Exercise: The whole set of entries is to be restated word for word.

Stored items:
_ _ _ _

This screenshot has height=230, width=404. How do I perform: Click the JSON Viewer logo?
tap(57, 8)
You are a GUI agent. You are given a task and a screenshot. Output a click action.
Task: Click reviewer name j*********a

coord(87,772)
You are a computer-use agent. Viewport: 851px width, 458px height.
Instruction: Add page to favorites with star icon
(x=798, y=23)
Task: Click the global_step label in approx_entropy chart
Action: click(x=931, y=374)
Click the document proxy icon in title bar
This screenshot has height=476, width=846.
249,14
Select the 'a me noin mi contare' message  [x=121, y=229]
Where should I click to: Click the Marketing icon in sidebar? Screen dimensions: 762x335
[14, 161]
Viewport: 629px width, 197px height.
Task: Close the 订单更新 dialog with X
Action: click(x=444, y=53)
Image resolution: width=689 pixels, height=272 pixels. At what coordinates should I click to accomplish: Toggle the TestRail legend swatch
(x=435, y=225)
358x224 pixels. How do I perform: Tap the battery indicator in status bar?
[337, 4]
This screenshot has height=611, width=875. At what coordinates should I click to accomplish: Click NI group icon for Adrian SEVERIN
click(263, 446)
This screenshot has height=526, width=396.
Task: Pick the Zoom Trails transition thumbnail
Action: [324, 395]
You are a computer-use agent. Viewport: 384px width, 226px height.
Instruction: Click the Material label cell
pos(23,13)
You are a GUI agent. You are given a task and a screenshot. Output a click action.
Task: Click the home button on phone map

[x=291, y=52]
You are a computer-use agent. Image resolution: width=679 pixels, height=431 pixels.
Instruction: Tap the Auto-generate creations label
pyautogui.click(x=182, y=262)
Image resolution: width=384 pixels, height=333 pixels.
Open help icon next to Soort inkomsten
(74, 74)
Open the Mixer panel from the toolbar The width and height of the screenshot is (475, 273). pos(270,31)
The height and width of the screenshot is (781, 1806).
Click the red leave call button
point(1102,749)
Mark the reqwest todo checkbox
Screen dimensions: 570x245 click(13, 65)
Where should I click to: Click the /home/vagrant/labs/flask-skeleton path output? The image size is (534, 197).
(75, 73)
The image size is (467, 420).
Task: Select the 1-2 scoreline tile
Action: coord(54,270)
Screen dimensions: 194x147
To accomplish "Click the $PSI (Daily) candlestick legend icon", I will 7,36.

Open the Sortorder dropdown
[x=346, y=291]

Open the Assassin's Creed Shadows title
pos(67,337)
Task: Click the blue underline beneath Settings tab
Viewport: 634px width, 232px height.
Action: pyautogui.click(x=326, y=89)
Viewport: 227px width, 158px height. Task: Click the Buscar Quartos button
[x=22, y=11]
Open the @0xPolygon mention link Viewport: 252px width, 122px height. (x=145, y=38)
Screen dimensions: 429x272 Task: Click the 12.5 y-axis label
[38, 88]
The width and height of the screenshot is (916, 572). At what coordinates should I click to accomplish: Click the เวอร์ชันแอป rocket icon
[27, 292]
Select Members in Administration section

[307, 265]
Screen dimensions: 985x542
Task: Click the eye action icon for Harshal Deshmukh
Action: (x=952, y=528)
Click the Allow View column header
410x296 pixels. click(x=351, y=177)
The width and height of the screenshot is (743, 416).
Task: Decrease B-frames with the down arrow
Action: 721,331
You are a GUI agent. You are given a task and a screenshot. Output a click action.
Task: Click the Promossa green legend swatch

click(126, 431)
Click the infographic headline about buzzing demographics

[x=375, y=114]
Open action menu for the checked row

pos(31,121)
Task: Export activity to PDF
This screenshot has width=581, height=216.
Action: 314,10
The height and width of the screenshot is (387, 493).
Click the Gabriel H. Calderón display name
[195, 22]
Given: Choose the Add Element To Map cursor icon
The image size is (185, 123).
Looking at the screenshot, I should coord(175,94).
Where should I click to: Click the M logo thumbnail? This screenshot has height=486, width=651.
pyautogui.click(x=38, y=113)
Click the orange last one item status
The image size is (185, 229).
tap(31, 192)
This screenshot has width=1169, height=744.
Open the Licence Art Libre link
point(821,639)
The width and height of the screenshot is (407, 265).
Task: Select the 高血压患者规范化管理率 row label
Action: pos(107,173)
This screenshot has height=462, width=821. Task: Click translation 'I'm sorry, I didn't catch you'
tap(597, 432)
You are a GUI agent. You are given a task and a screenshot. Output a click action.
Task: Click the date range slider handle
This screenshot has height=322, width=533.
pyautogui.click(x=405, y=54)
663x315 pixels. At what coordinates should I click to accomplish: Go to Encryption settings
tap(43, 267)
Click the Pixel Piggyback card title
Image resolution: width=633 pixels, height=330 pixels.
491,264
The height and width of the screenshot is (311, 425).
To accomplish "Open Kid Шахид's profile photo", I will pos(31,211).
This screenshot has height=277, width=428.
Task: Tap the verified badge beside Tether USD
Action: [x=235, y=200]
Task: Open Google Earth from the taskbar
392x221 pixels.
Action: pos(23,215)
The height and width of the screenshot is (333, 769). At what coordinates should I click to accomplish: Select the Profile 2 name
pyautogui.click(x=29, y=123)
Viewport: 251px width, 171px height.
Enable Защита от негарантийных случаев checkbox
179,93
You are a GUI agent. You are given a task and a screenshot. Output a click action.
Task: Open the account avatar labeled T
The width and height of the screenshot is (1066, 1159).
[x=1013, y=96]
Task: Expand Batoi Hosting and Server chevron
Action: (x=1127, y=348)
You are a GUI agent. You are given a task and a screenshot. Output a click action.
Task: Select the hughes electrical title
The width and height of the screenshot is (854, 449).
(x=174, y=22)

_ _ _ _

Answer to the problem:
This screenshot has height=230, width=404. How do I perform: Click the JSON Viewer logo?
tap(57, 8)
You are a GUI agent. You are given a task and a screenshot. Output a click action.
Task: Click reviewer name j*********a

coord(87,772)
You are a computer-use agent. Viewport: 851px width, 458px height.
Instruction: Add page to favorites with star icon
(x=798, y=23)
Task: Click the global_step label in approx_entropy chart
Action: click(x=931, y=374)
Click the document proxy icon in title bar
This screenshot has height=476, width=846.
249,14
Select the 'a me noin mi contare' message  [x=121, y=229]
Where should I click to: Click the Marketing icon in sidebar? Screen dimensions: 762x335
[14, 161]
Viewport: 629px width, 197px height.
Task: Close the 订单更新 dialog with X
Action: click(x=444, y=53)
Image resolution: width=689 pixels, height=272 pixels. At what coordinates should I click to accomplish: Toggle the TestRail legend swatch
(x=435, y=225)
358x224 pixels. How do I perform: Tap the battery indicator in status bar?
[337, 4]
This screenshot has height=611, width=875. At what coordinates should I click to accomplish: Click NI group icon for Adrian SEVERIN
click(263, 446)
This screenshot has height=526, width=396.
Task: Pick the Zoom Trails transition thumbnail
Action: [324, 395]
You are a computer-use agent. Viewport: 384px width, 226px height.
Instruction: Click the Material label cell
pos(23,13)
You are a GUI agent. You are given a task and a screenshot. Output a click action.
Task: Click the home button on phone map

[x=291, y=52]
You are a computer-use agent. Image resolution: width=679 pixels, height=431 pixels.
Instruction: Tap the Auto-generate creations label
pyautogui.click(x=182, y=262)
Image resolution: width=384 pixels, height=333 pixels.
Open help icon next to Soort inkomsten
(74, 74)
Open the Mixer panel from the toolbar The width and height of the screenshot is (475, 273). pos(270,31)
The height and width of the screenshot is (781, 1806).
Click the red leave call button
point(1102,749)
Mark the reqwest todo checkbox
Screen dimensions: 570x245 click(13, 65)
Where should I click to: Click the /home/vagrant/labs/flask-skeleton path output? The image size is (534, 197).
(75, 73)
The image size is (467, 420).
Task: Select the 1-2 scoreline tile
Action: coord(54,270)
Screen dimensions: 194x147
To accomplish "Click the $PSI (Daily) candlestick legend icon", I will 7,36.

Open the Sortorder dropdown
[x=346, y=291]

Open the Assassin's Creed Shadows title
pos(67,337)
Task: Click the blue underline beneath Settings tab
Viewport: 634px width, 232px height.
Action: pyautogui.click(x=326, y=89)
Viewport: 227px width, 158px height. Task: Click the Buscar Quartos button
[x=22, y=11]
Open the @0xPolygon mention link Viewport: 252px width, 122px height. (x=145, y=38)
Screen dimensions: 429x272 Task: Click the 12.5 y-axis label
[38, 88]
The width and height of the screenshot is (916, 572). At what coordinates should I click to accomplish: Click the เวอร์ชันแอป rocket icon
[27, 292]
Select Members in Administration section

[307, 265]
Screen dimensions: 985x542
Task: Click the eye action icon for Harshal Deshmukh
Action: (x=952, y=528)
Click the Allow View column header
410x296 pixels. click(x=351, y=177)
The width and height of the screenshot is (743, 416).
Task: Decrease B-frames with the down arrow
Action: 721,331
You are a GUI agent. You are given a task and a screenshot. Output a click action.
Task: Click the Promossa green legend swatch

click(126, 431)
Click the infographic headline about buzzing demographics

[x=375, y=114]
Open action menu for the checked row

pos(31,121)
Task: Export activity to PDF
This screenshot has width=581, height=216.
Action: 314,10
The height and width of the screenshot is (387, 493).
Click the Gabriel H. Calderón display name
[195, 22]
Given: Choose the Add Element To Map cursor icon
The image size is (185, 123).
Looking at the screenshot, I should coord(175,94).
Where should I click to: Click the M logo thumbnail? This screenshot has height=486, width=651.
pyautogui.click(x=38, y=113)
Click the orange last one item status
The image size is (185, 229).
tap(31, 192)
This screenshot has width=1169, height=744.
Open the Licence Art Libre link
point(821,639)
The width and height of the screenshot is (407, 265).
Task: Select the 高血压患者规范化管理率 row label
Action: pos(107,173)
This screenshot has height=462, width=821. Task: Click translation 'I'm sorry, I didn't catch you'
tap(597, 432)
You are a GUI agent. You are given a task and a screenshot. Output a click action.
Task: Click the date range slider handle
This screenshot has height=322, width=533.
pyautogui.click(x=405, y=54)
663x315 pixels. At what coordinates should I click to accomplish: Go to Encryption settings
tap(43, 267)
Click the Pixel Piggyback card title
Image resolution: width=633 pixels, height=330 pixels.
491,264
The height and width of the screenshot is (311, 425).
To accomplish "Open Kid Шахид's profile photo", I will pos(31,211).
This screenshot has height=277, width=428.
Task: Tap the verified badge beside Tether USD
Action: [x=235, y=200]
Task: Open Google Earth from the taskbar
392x221 pixels.
Action: pos(23,215)
The height and width of the screenshot is (333, 769). At what coordinates should I click to accomplish: Select the Profile 2 name
pyautogui.click(x=29, y=123)
Viewport: 251px width, 171px height.
Enable Защита от негарантийных случаев checkbox
179,93
You are a GUI agent. You are given a task and a screenshot. Output a click action.
Task: Open the account avatar labeled T
The width and height of the screenshot is (1066, 1159).
[x=1013, y=96]
Task: Expand Batoi Hosting and Server chevron
Action: (x=1127, y=348)
You are a GUI agent. You are given a task and a screenshot. Output a click action.
Task: Select the hughes electrical title
The width and height of the screenshot is (854, 449).
(x=174, y=22)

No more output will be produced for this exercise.